Iconografia
Di piccola statura, tendeva, secondo le fonti, a farsi raffigurare con il collo verso sinistra per più assomigliare al suo ideale Alessandro Magno.
Divenuto Augusto in giovanissima età, appena 10 anni, nelle prime raffigurazioni in ordine cronologico lo troviamo sia in busti laureati di Augusto fanciullo che in busti marmorei in forma di florido fanciullo ricciuto.
Fra le numerose raffigurazioni giunteci, indubbiamente diverse le une dalle altre, si nota però una derivazione da un archetipo co¬mune tipicamente ascrivibile al classicismo Severiano per via delle ampie superfici chiare e lisce morbidamente modellate, per le voluminose chiome con le ciocche ravvivate dal chiaroscuro e lavorate ciascuna in maniera indipendente.
Ritroviamo suoi busti in tutte le maggiori collezioni del mondo: dal Museo nazionale Romano ai Musei Vaticani, da Palazzo Pitti a Firenze alla Gliptoteca Ny Carlsberg a Copenaghen, dai Musei di Berlino al Louvre di Parigi, dal Prado di Madrid all’Hermitage di San Pietroburgo.
Di rilievo per aver una raffigurazione di Caracolla fanciullo sono un disco ligneo proveniente dall’Egitto che lo raffigura con la sua famiglia e un cammeo similare: folti ricci su cui è posta la corona dall’alloro.
All’età di 14 anni viene raffigurato nell’arco degli Argentari a Roma e nell’arco di Leptis Magna: viso pingue e lunghi capelli ricci.
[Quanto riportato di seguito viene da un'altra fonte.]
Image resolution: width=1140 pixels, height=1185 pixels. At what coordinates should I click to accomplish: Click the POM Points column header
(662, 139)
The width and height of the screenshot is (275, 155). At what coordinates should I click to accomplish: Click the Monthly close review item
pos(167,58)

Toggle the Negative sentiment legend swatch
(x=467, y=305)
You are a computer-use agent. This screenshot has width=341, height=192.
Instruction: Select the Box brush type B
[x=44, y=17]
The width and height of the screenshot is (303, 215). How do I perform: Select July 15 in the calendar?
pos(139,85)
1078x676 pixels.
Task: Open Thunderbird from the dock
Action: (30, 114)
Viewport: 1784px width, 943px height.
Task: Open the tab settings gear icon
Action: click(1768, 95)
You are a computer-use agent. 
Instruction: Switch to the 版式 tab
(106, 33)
A venti anni, con il conio del 208 compare con una corta barba che fornisce termine utile per datare tutta una serie di busti recanti pari caratteristiche: assenza dell’utilizzo del trapano per realizzare la barba corta ma compatta con riccioli poco voluminosi e anti decorativi secondo la moda del tempo, cranio massiccio e lineamenti pesanti realisticamente espressi.
All’inizio del suo regno invece datano i ritratti che segnano il ritorno del chiaro scuro come elemento decorativo per la chioma, l’espressività accentuata, per poi sfociare nella maschera cupa e violenta da tiranno con il collo in piena torsione di chiaro gusto ellenistico del busto conservato a Berlino.
Sono giunte numerose sue statue in vesti da faraone, oggi esposte al Cairo e a Filadelfia.
Ricopre scarso valore per la sua iconografia la testa colossale tipicamente provinciale esposta al Louvre di Parigi mentre una testa conservata al Metropolitan Museum di New York è estremamente interessante in quanto di produzione postuma e risalente, per i suoi peculiari tratti stilistici, al regno di Alessandro Severo che lo fece divinizzare.